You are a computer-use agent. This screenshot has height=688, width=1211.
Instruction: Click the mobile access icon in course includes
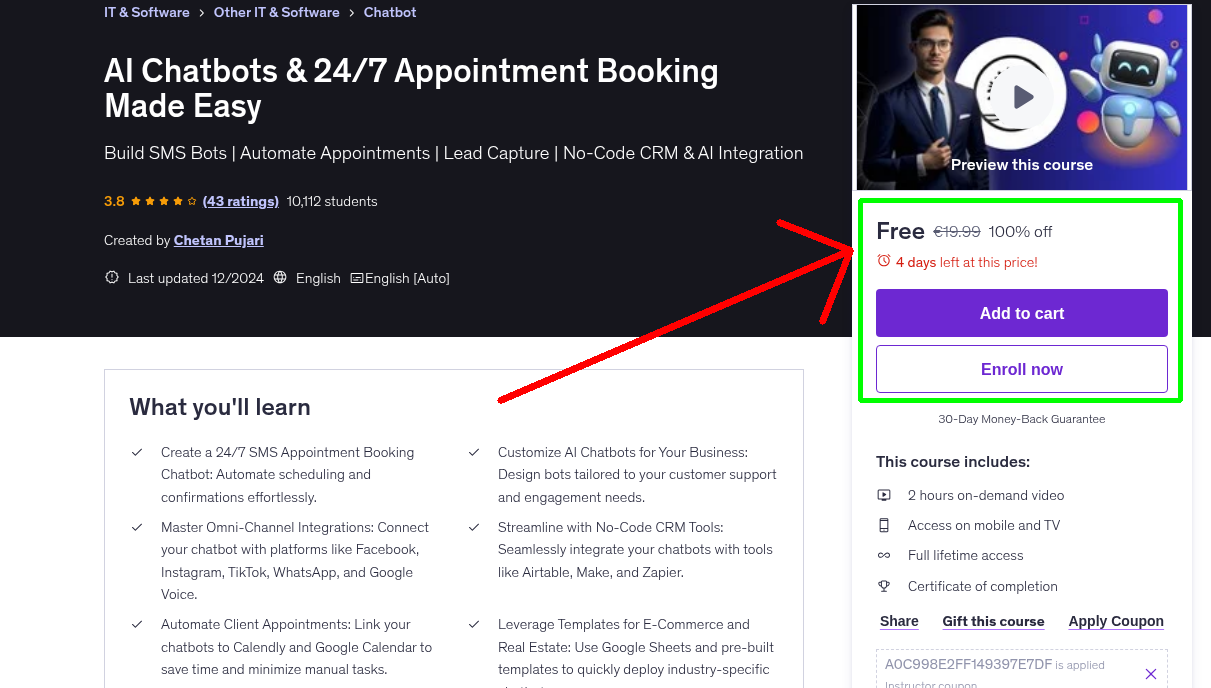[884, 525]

-------------------------

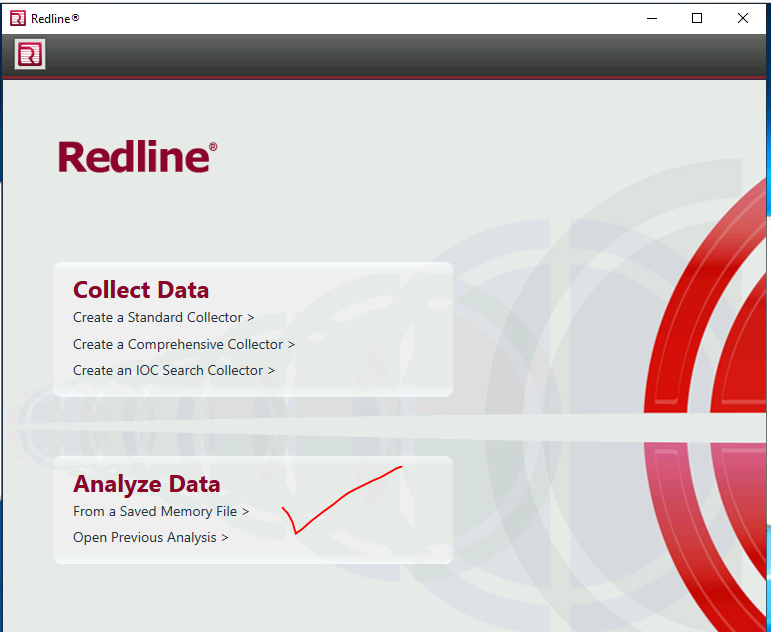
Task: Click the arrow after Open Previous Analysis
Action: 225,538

-------------------------

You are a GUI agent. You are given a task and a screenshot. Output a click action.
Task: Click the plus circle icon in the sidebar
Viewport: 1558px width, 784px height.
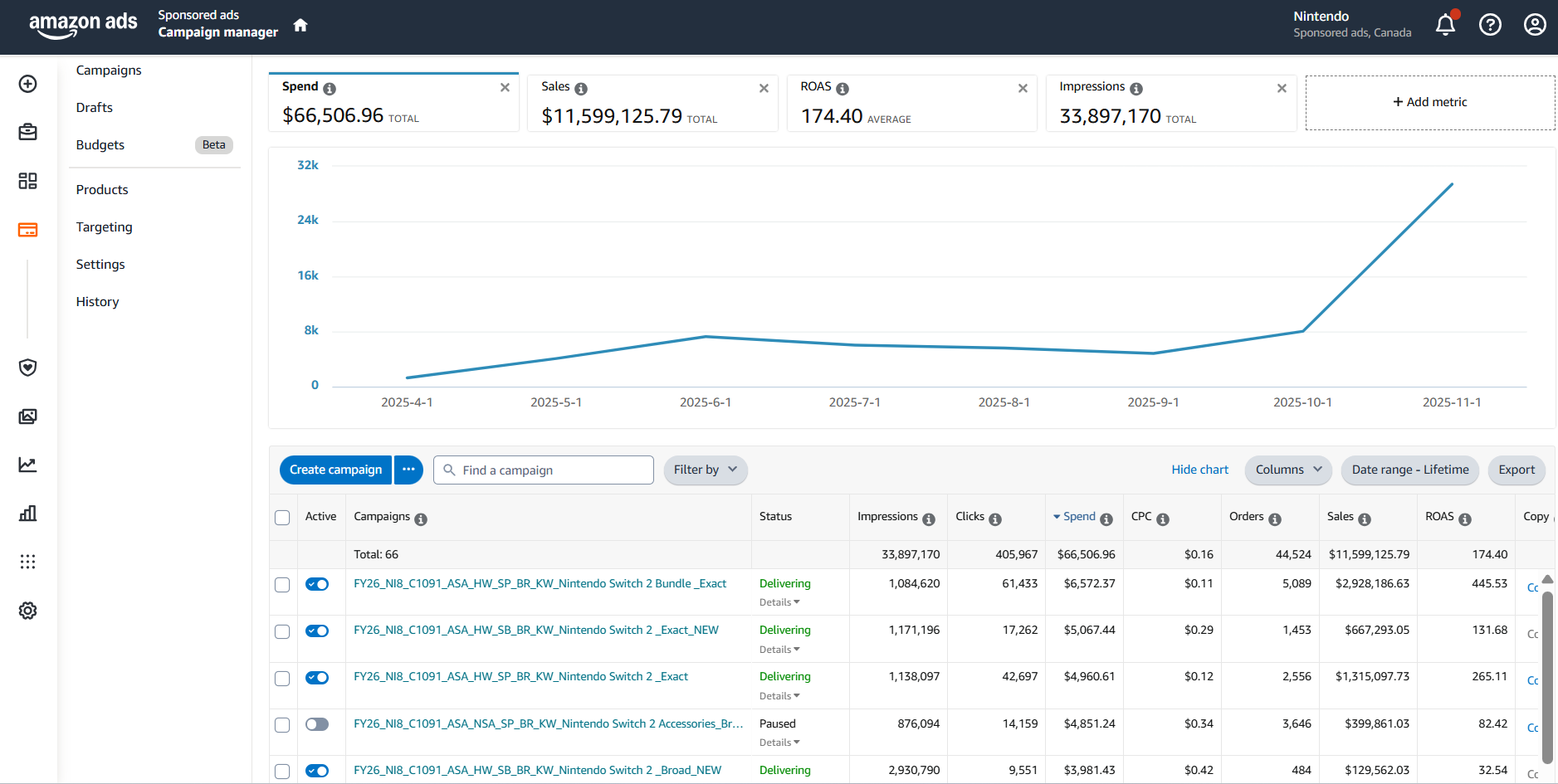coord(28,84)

-------------------------

## Условия и требования
Оформи, пожалуйста, в виде CSV со столбцами «запрос» и «результат» ту часть позиций выше, которая открывается строкой, содержащей "You are a GUI", и закрывается строкой, содержащей "coord(28,84)" (обе включительно): по одной строке на каждое поручение, где его текст и ответ стоят каждый в своем поле в кавычках, а переносы строк заменены пробелами. Изображения в ответ не включай.

## Решение упражнения
запрос,результат
"You are a GUI agent. You are given a task and a screenshot. Output a click action. Task: Click the plus circle icon in the sidebar Viewport: 1558px width, 784px height.","coord(28,84)"